The Court of Appeal examined the syntax and wording of the indemnity with the above factors in mind and concluded that the clause required that each of the categories of loss had to flow or arise from a claim made against Sureterm or from a complaint registered with the FSA or appropriate regulator.
Position in Hong Kong case law
General discussions on the interpretation of contracts in Hong Kong case law reciprocate the notion explored by Clarke LJ in the Case that there is a principal need to strike a balance between the natural meaning of the chosen language in a clause and so called commercial common sense.
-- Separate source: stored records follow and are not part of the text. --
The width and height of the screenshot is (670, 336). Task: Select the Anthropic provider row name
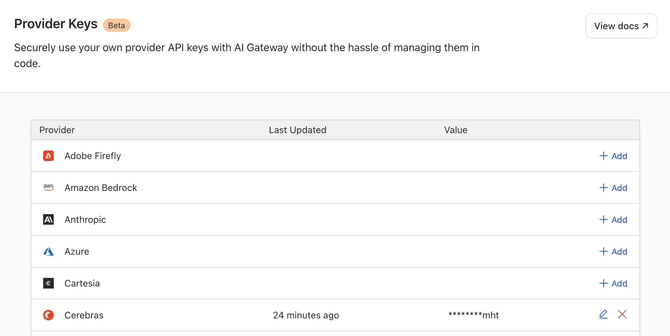pyautogui.click(x=85, y=219)
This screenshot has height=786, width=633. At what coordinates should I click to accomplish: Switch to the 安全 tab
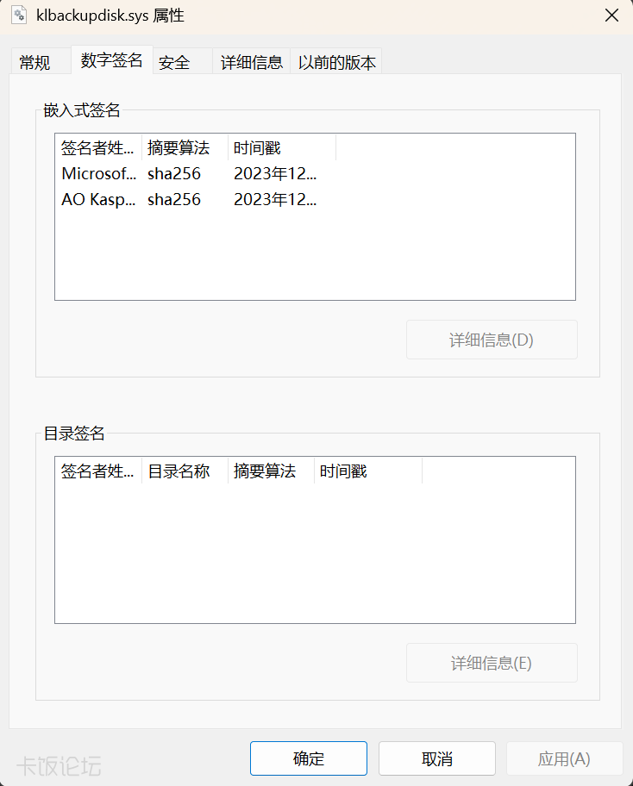175,61
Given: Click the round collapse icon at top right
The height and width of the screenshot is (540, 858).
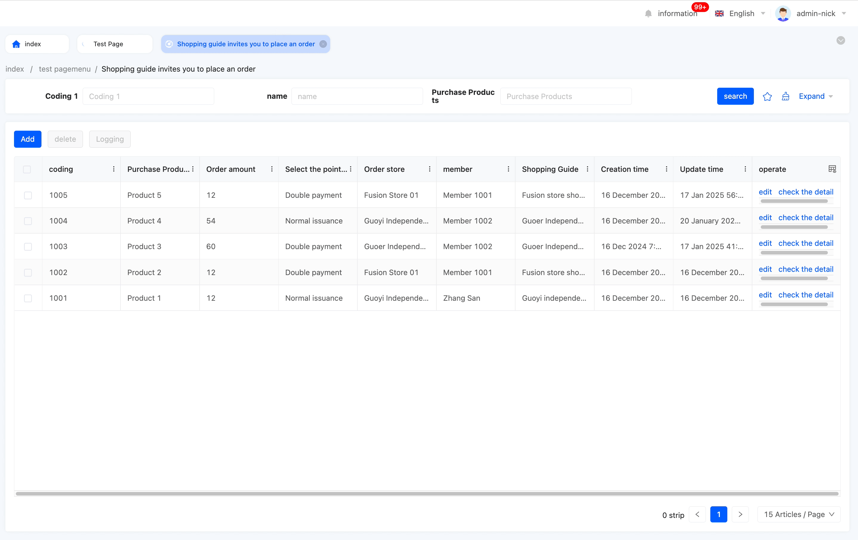Looking at the screenshot, I should tap(841, 40).
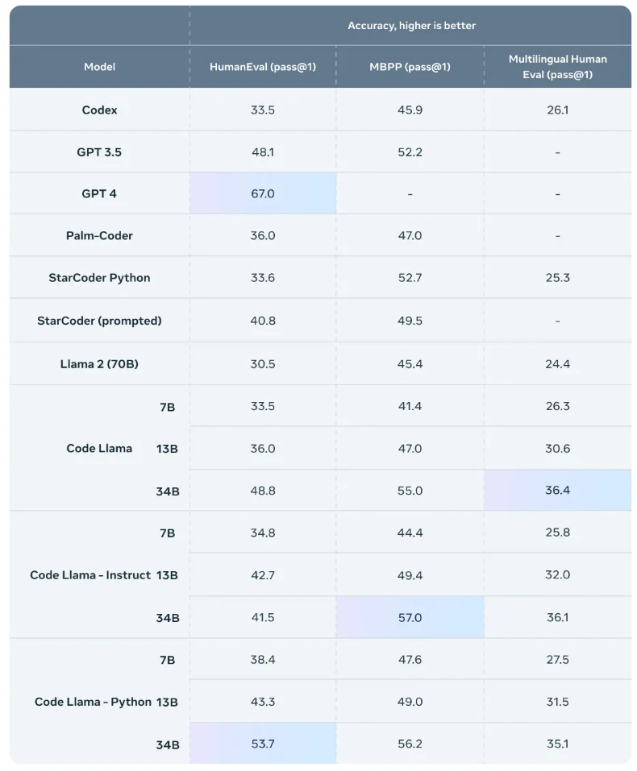Click the highlighted 53.7 HumanEval cell
637x771 pixels.
click(263, 744)
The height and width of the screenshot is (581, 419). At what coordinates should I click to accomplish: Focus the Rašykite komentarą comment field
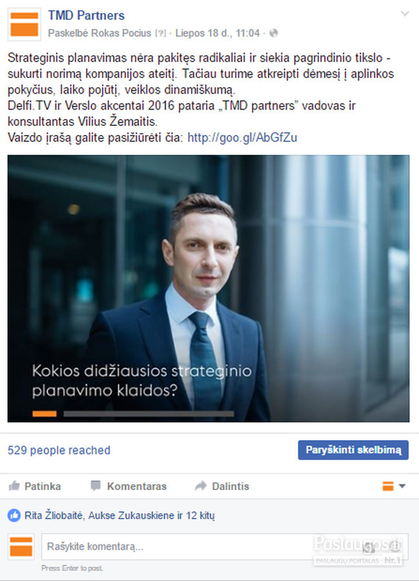[x=225, y=547]
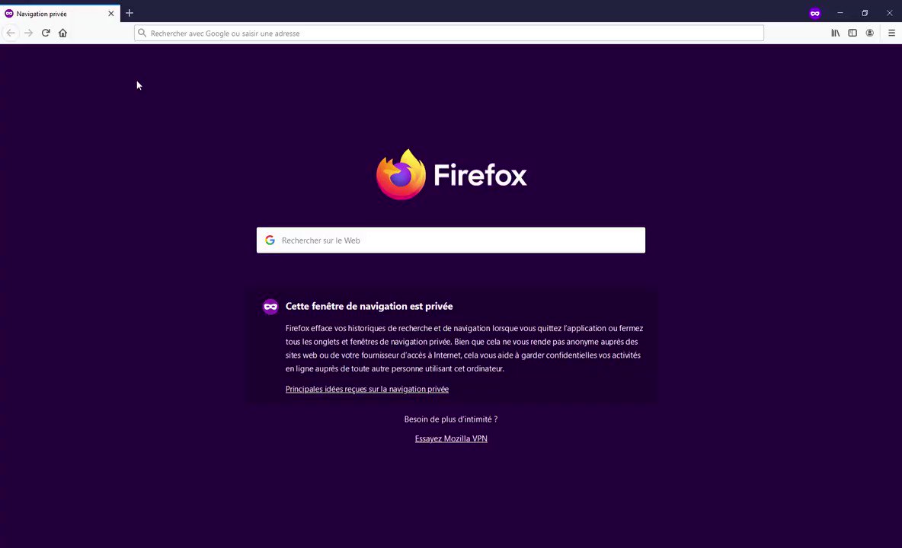Image resolution: width=902 pixels, height=548 pixels.
Task: Click the Rechercher sur le Web box
Action: pos(450,240)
In Urban Renewal Authority v Agrila Limited and another HCA 1582/2002, the judge commented that as the parties have made a conscious decision to choose the wording in a clause, the starting point should always be the natural meaning of those words. It is only when those words produce an outcome "so commercially nonsensical" that the parties could not have intended for that outcome to occur or where it is clear from the background or context that a specific commercial outcome was intended but not achieved that the court should consider re-interpreting a clause along commercial lines.
Our comment
It is clear from the Case that great care must be taken when drafting indemnities. Since indemnities are not usually subject to time and monetary limits, like the indemnity in the Case, they are often preferred over warranty claims as a means of recovery. However, it is exactly for this reason that the envisaged recoverable losses must be precisely set out so that they will not be challenged in court. In this example the indemnity was ambiguous enough to be interpreted in completely contrasting ways by the High Court and the Court of Appeal. Vital clarity would have been achieved had the drafter of the SPA broken down the indemnity further into sub-clauses or listed out the types of losses recoverable and the means by which each type of loss must arise or used language to indicate that all losses must arise in a single manner. It is apparent that the Court of Appeal viewed that the High Court had placed undue influence on achieving a commercially sensible outcome. The general position is that it is not for the court to save imprecise drafting by imposing a commercially sensible outcome on the parties where the language chosen by those parties has a clear meaning. This is especially true in circumstances, like the Case, where the literal meaning may represent a bad business bargain for one or all of the parties. It is only in exceptional circumstances where (upon an examination of the wider context of the agreement) the literal or clear meaning would go so completely against the commercial intentions of the parties that a court will resort to an interpretation along commercial lines so as to avoid an absurd or nonsensical outcome. It is further worth noting that M&A transactions are predominately between two sets of commercial parties; consequently the court from the outset will be unsympathetic to a party's requests to re-interpret or reword a clause in a sale and purchase agreement. The Court is there to add legal certainty, not to reword agreements which are functional and valid.
[1] As a result of the UK's Financial Services Act 2012, the FSA was abolished on 1 April 2013 and regulation of the UK's financial services industry passed on to the Prudential Regulatory Authority, the Financial Conduct Authority and the Bank of England's Financial Policy Committee.